Data for this task.
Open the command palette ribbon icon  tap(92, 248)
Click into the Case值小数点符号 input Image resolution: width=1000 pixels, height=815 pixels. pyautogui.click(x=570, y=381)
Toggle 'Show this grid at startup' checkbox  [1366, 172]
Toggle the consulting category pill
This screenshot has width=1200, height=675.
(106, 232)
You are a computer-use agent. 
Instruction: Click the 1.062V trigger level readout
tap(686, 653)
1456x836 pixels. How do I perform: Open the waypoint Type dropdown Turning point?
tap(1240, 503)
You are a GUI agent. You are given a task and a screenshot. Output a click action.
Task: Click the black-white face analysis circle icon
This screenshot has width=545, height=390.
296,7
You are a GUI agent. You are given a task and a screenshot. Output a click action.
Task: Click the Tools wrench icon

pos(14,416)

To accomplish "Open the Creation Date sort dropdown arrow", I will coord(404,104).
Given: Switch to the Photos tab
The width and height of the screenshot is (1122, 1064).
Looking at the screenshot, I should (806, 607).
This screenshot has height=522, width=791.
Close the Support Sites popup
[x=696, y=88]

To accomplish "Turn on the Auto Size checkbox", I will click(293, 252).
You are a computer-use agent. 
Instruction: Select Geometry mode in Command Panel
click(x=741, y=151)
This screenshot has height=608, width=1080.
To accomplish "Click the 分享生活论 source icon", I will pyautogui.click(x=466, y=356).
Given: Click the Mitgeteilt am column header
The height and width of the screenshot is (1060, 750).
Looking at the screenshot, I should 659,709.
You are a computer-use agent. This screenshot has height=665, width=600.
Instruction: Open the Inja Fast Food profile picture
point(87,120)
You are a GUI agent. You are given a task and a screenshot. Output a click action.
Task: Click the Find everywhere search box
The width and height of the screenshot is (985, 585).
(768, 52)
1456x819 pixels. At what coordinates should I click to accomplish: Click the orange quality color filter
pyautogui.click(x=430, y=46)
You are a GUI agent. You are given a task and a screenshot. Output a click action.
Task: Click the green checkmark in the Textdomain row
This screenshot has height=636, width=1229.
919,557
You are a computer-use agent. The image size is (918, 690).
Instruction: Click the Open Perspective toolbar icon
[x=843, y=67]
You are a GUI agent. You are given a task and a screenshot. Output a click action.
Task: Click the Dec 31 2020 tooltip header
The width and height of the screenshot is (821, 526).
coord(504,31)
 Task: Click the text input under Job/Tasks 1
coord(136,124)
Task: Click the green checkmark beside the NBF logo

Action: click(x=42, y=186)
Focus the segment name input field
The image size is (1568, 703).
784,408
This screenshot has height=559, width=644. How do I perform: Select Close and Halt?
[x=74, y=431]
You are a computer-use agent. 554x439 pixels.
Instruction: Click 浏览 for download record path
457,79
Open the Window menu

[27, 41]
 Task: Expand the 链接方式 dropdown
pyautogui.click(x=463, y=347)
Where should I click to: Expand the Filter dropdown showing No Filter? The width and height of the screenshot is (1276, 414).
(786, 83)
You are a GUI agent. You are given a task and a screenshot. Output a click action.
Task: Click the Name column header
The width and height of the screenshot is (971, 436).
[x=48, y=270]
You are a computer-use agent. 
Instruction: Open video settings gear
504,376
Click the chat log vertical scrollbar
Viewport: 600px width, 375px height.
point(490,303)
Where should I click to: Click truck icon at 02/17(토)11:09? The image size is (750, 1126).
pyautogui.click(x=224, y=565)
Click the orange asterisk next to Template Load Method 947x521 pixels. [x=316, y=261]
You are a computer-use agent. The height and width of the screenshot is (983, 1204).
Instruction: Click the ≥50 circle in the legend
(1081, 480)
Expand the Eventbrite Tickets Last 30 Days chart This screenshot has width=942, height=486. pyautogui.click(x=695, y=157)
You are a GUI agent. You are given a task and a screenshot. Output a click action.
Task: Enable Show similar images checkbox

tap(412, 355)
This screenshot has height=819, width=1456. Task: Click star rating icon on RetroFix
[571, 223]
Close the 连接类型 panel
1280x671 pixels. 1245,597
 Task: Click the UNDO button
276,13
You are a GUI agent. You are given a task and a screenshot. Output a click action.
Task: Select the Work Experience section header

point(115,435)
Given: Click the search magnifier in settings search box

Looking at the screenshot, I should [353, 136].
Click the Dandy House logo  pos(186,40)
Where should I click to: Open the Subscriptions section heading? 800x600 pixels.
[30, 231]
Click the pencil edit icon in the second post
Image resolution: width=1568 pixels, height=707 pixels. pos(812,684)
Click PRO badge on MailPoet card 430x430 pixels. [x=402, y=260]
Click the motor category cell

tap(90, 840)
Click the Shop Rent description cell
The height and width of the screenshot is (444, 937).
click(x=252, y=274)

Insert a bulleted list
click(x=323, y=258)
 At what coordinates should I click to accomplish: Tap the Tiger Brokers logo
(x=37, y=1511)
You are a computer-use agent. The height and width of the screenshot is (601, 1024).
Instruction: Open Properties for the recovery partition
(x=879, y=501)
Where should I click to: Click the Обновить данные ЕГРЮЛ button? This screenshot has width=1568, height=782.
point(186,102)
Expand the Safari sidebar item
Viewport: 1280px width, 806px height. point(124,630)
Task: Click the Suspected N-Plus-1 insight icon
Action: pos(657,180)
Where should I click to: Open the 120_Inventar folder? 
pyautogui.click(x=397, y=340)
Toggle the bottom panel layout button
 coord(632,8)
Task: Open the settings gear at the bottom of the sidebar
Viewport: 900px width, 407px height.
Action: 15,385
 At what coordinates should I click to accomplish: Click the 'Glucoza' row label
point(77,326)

What you will do.
Restate the records, all of them, precisely as written.

Answer space.
Open the command palette ribbon icon  tap(92, 248)
Click into the Case值小数点符号 input Image resolution: width=1000 pixels, height=815 pixels. pyautogui.click(x=570, y=381)
Toggle 'Show this grid at startup' checkbox  [1366, 172]
Toggle the consulting category pill
This screenshot has width=1200, height=675.
(106, 232)
You are a computer-use agent. 
Instruction: Click the 1.062V trigger level readout
tap(686, 653)
1456x836 pixels. How do I perform: Open the waypoint Type dropdown Turning point?
tap(1240, 503)
You are a GUI agent. You are given a task and a screenshot. Output a click action.
Task: Click the black-white face analysis circle icon
This screenshot has width=545, height=390.
296,7
You are a GUI agent. You are given a task and a screenshot. Output a click action.
Task: Click the Tools wrench icon

pos(14,416)

To accomplish "Open the Creation Date sort dropdown arrow", I will coord(404,104).
Given: Switch to the Photos tab
The width and height of the screenshot is (1122, 1064).
Looking at the screenshot, I should (806, 607).
This screenshot has height=522, width=791.
Close the Support Sites popup
[x=696, y=88]

To accomplish "Turn on the Auto Size checkbox", I will click(293, 252).
You are a computer-use agent. 
Instruction: Select Geometry mode in Command Panel
click(x=741, y=151)
This screenshot has height=608, width=1080.
To accomplish "Click the 分享生活论 source icon", I will pyautogui.click(x=466, y=356).
Given: Click the Mitgeteilt am column header
The height and width of the screenshot is (1060, 750).
Looking at the screenshot, I should 659,709.
You are a computer-use agent. This screenshot has height=665, width=600.
Instruction: Open the Inja Fast Food profile picture
point(87,120)
You are a GUI agent. You are given a task and a screenshot. Output a click action.
Task: Click the Find everywhere search box
The width and height of the screenshot is (985, 585).
(768, 52)
1456x819 pixels. At what coordinates should I click to accomplish: Click the orange quality color filter
pyautogui.click(x=430, y=46)
You are a GUI agent. You are given a task and a screenshot. Output a click action.
Task: Click the green checkmark in the Textdomain row
This screenshot has height=636, width=1229.
919,557
You are a computer-use agent. The image size is (918, 690).
Instruction: Click the Open Perspective toolbar icon
[x=843, y=67]
You are a GUI agent. You are given a task and a screenshot. Output a click action.
Task: Click the Dec 31 2020 tooltip header
The width and height of the screenshot is (821, 526).
coord(504,31)
 Task: Click the text input under Job/Tasks 1
coord(136,124)
Task: Click the green checkmark beside the NBF logo

Action: click(x=42, y=186)
Focus the segment name input field
The image size is (1568, 703).
784,408
This screenshot has height=559, width=644. How do I perform: Select Close and Halt?
[x=74, y=431]
You are a computer-use agent. 554x439 pixels.
Instruction: Click 浏览 for download record path
457,79
Open the Window menu

[27, 41]
 Task: Expand the 链接方式 dropdown
pyautogui.click(x=463, y=347)
Where should I click to: Expand the Filter dropdown showing No Filter? The width and height of the screenshot is (1276, 414).
(786, 83)
You are a GUI agent. You are given a task and a screenshot. Output a click action.
Task: Click the Name column header
The width and height of the screenshot is (971, 436).
[x=48, y=270]
You are a computer-use agent. 
Instruction: Open video settings gear
504,376
Click the chat log vertical scrollbar
Viewport: 600px width, 375px height.
point(490,303)
Where should I click to: Click truck icon at 02/17(토)11:09? The image size is (750, 1126).
pyautogui.click(x=224, y=565)
Click the orange asterisk next to Template Load Method 947x521 pixels. [x=316, y=261]
You are a computer-use agent. The height and width of the screenshot is (983, 1204).
Instruction: Click the ≥50 circle in the legend
(1081, 480)
Expand the Eventbrite Tickets Last 30 Days chart This screenshot has width=942, height=486. pyautogui.click(x=695, y=157)
You are a GUI agent. You are given a task and a screenshot. Output a click action.
Task: Enable Show similar images checkbox

tap(412, 355)
This screenshot has height=819, width=1456. Task: Click star rating icon on RetroFix
[571, 223]
Close the 连接类型 panel
1280x671 pixels. 1245,597
 Task: Click the UNDO button
276,13
You are a GUI agent. You are given a task and a screenshot. Output a click action.
Task: Select the Work Experience section header

point(115,435)
Given: Click the search magnifier in settings search box

Looking at the screenshot, I should [353, 136].
Click the Dandy House logo  pos(186,40)
Where should I click to: Open the Subscriptions section heading? 800x600 pixels.
[30, 231]
Click the pencil edit icon in the second post
Image resolution: width=1568 pixels, height=707 pixels. pos(812,684)
Click PRO badge on MailPoet card 430x430 pixels. [x=402, y=260]
Click the motor category cell

tap(90, 840)
Click the Shop Rent description cell
The height and width of the screenshot is (444, 937).
click(x=252, y=274)

Insert a bulleted list
click(x=323, y=258)
 At what coordinates should I click to accomplish: Tap the Tiger Brokers logo
(x=37, y=1511)
You are a computer-use agent. The height and width of the screenshot is (601, 1024).
Instruction: Open Properties for the recovery partition
(x=879, y=501)
Where should I click to: Click the Обновить данные ЕГРЮЛ button? This screenshot has width=1568, height=782.
point(186,102)
Expand the Safari sidebar item
Viewport: 1280px width, 806px height. point(124,630)
Task: Click the Suspected N-Plus-1 insight icon
Action: pos(657,180)
Where should I click to: Open the 120_Inventar folder? 
pyautogui.click(x=397, y=340)
Toggle the bottom panel layout button
 coord(632,8)
Task: Open the settings gear at the bottom of the sidebar
Viewport: 900px width, 407px height.
Action: 15,385
 At what coordinates should I click to accomplish: Click the 'Glucoza' row label
point(77,326)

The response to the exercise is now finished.